Here is the Wikipedia definition of proven reserves, which is the same definition I’ve read elsewhere:

Proved reserves are those quantities of petroleum which, by analysis of geological and engineering data, can be estimated with a high degree of confidence to be commercially recoverable from a given date forward, from known reservoirs and under current economic conditions.

Here’s a short definition, from Hard Facts – An Energy Primer  provided by the Institute for Energy Research.

They are the estimated reserves that are easily accessible and recoverable with today’s technology and today’s oil prices.

I’ve been using Daniel Yergin’s Wall Street Journal article There Will Be Oil as the jumping off point to explain that the concept of ‘peak oil’ is invalid. See previous posts here, here, and here.

Here is the crux of the issue, from Mr. Yergin:

The idea of “proved reserves” of oil isn’t just a physical concept, accounting for a fixed amount in the “storehouse.” It’s also an economic concept: how much can be recovered at prevailing prices. And it’s a technological concept, because advances in technology take resources that were not physically accessible and turn them into recoverable reserves.

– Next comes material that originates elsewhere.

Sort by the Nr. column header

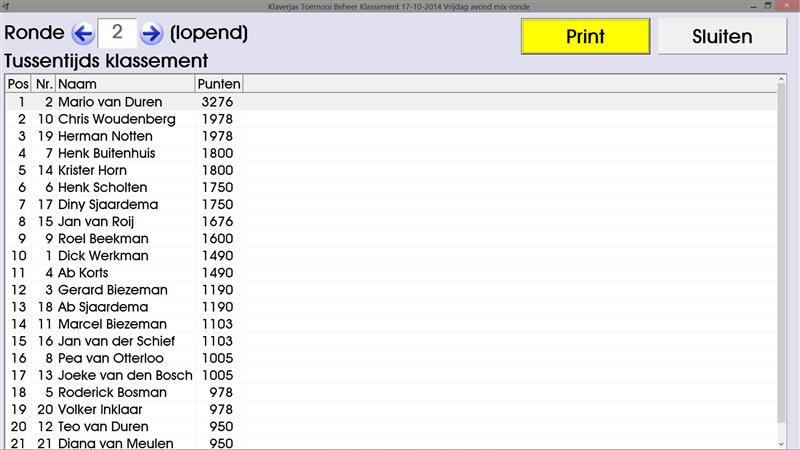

Here are at least four ideas from the definition of proved reserves that thoroughly discredit the peak oil silliness:

  • Rising prices make more oil feasible to recover.
  • Discovery of fields today that we didn’t know about yesterday means there’s more oil.
  • New technology makes it possible to recover oil that we could not have touched before.
  • Mr. Yergin points out that as a new field is developed, the geologists regularly realize there is far more oil in the field than they thought.

And that ignores the demand side.

Could anything actually cause oil production to drop? Sure.

Mr. Yergin provides a few possibilities:

Wars and civil wars, social turmoil and political upheavals, regional conflict, corruption and crime, mismanagement of resources—all of these can affect not only current production but also investment and future prospects. Environmental and climate policies can alter the timing and scale of development, as can geopolitics and politics within oil-producing countries.

What’s the common thread of all the things that could disrupt oil production? Political and social leaders inside countries and across borders.  Our cultural leadership collectively can drive down oil production, not because there’s no oil there, or it’s not technically possible to get it, or it’s not economical to pull out.  They can limit oil production because of decisions they make.  It is a choice.

Apart from political and cultural leaders choosing to shut down energy production, the amount of proven reserves depends on what technology we have today and what the prices are.

Better and more creative technology? More oil.

Higher prices? Lots more oil.

The available oil is not fixed. It is not declining.